===== STORED ROWS =====

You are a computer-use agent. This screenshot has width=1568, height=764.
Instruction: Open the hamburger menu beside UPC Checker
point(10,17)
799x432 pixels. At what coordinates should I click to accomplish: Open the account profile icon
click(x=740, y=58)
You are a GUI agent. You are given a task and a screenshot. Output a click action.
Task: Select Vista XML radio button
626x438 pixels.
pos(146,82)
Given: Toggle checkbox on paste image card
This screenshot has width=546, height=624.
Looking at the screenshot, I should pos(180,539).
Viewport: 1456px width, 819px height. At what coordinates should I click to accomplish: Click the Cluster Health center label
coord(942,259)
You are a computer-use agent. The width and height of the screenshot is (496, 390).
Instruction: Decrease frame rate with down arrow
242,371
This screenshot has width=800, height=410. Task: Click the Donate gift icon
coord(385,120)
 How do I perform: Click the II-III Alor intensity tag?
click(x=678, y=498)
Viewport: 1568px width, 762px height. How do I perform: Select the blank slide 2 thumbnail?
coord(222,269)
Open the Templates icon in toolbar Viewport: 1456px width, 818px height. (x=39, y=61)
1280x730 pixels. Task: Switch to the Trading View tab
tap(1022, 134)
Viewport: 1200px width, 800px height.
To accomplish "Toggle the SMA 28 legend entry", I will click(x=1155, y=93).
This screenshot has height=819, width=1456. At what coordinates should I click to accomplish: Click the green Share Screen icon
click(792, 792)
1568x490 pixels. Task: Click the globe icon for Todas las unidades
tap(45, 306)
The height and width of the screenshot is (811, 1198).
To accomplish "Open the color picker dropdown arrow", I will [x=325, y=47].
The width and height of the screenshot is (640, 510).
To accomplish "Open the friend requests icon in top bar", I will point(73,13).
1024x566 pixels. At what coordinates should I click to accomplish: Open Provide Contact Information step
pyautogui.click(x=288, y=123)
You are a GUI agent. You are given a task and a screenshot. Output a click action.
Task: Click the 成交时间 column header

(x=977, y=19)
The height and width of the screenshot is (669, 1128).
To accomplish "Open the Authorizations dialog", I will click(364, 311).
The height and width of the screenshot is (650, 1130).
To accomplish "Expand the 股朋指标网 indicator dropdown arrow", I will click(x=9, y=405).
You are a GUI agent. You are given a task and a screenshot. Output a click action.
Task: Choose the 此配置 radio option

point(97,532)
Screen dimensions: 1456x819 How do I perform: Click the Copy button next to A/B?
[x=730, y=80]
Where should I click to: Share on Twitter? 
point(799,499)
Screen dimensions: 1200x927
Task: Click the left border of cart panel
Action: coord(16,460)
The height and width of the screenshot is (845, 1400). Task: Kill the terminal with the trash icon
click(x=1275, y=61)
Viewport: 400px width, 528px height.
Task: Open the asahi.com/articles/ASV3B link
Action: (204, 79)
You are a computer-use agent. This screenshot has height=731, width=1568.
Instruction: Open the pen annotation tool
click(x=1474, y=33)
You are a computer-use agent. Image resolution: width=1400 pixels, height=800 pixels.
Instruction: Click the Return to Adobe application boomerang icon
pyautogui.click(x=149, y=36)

=====

▶ [TASK DETAILS] Count how many lines of the data above contain the string "coordinates". Reply with the number alone.

▶ [FINAL RESULT] 4